==== DATA TO EXAMINE ====
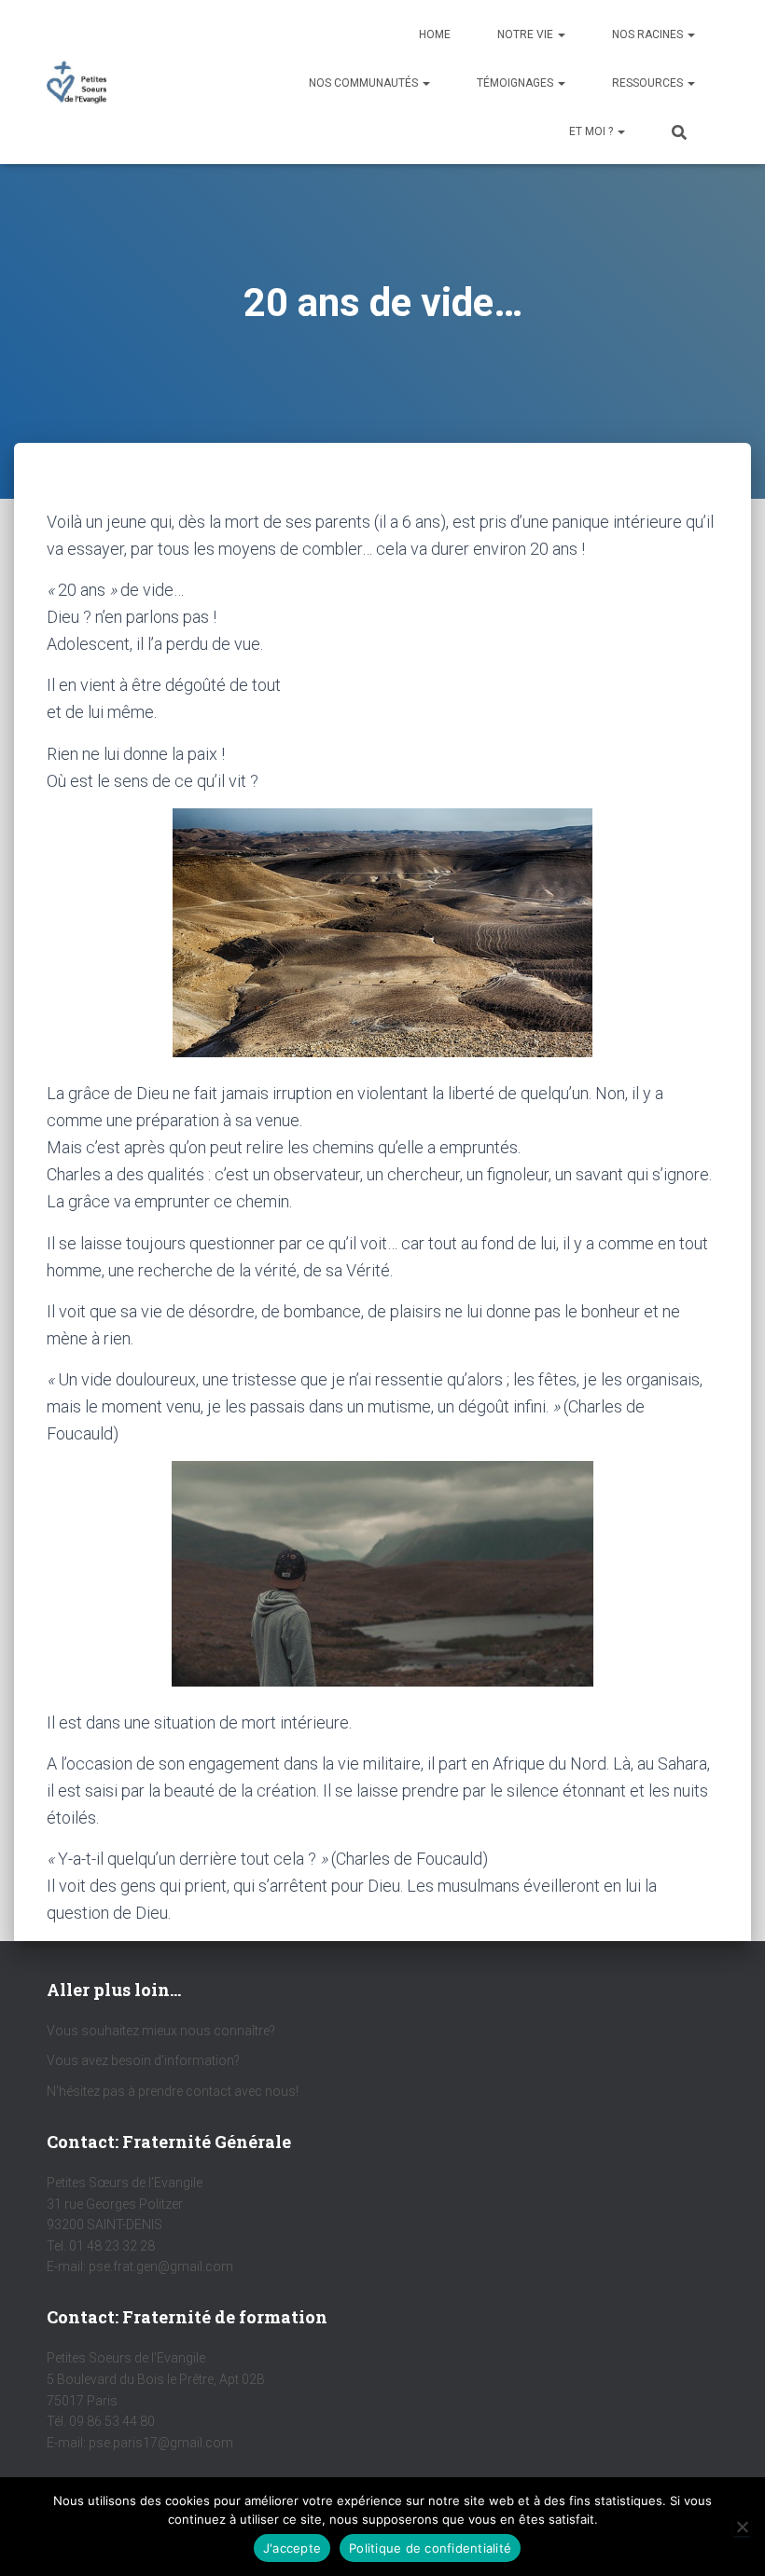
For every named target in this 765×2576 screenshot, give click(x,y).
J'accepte (292, 2548)
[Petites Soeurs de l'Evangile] (76, 82)
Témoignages (516, 83)
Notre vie (526, 34)
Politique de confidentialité (430, 2548)
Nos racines (649, 34)
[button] (560, 34)
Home (435, 34)
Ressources (649, 83)
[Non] (741, 2526)
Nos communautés (365, 83)
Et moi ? (592, 131)
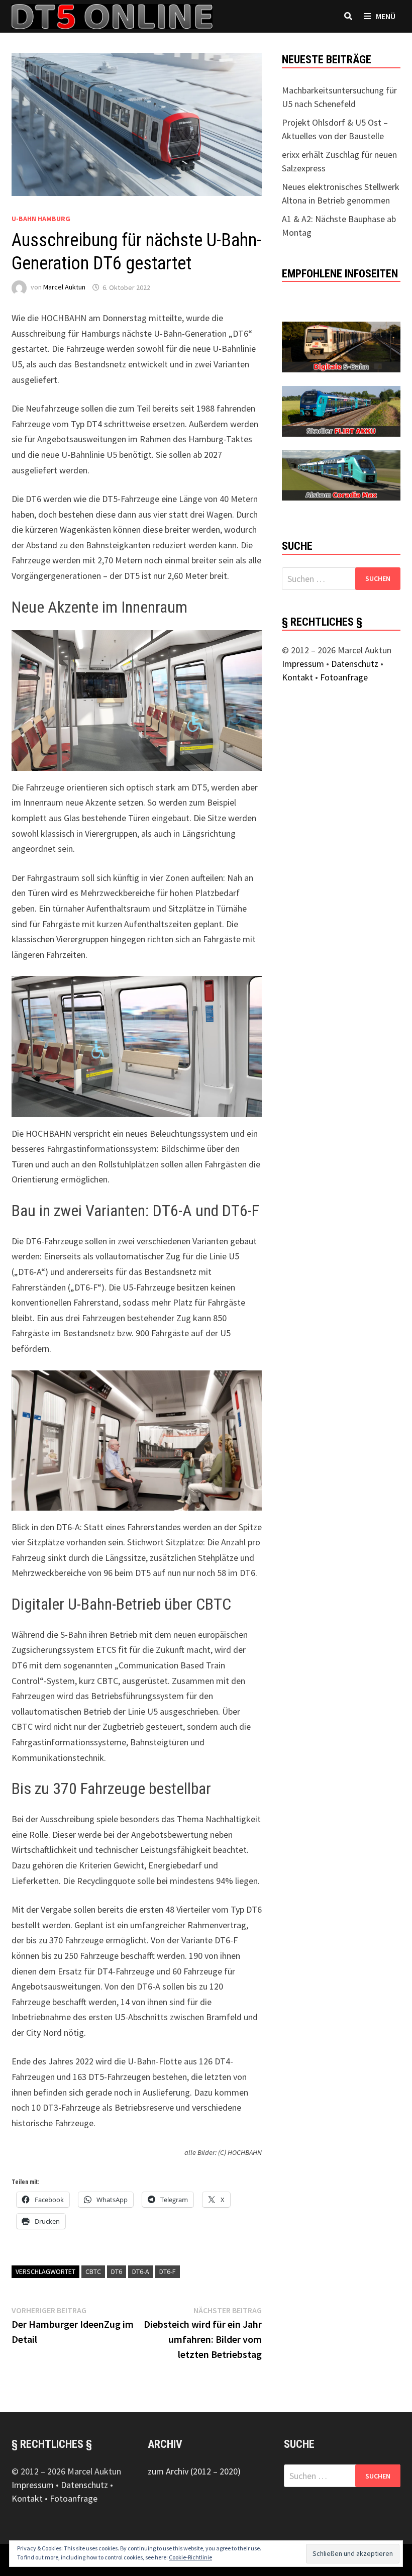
====
:: WORK INSTRUCTION ::
Exact repetition of each line above is expected; images are to be omitted.

:: ANSWER SPACE ::
For every named target in this 765×2576 screenshot, give click(x,y).
J'accepte (292, 2548)
[Petites Soeurs de l'Evangile] (76, 82)
Témoignages (516, 83)
Notre vie (526, 34)
Politique de confidentialité (430, 2548)
Nos racines (649, 34)
[button] (560, 34)
Home (435, 34)
Ressources (649, 83)
[Non] (741, 2526)
Nos communautés (365, 83)
Et moi ? (592, 131)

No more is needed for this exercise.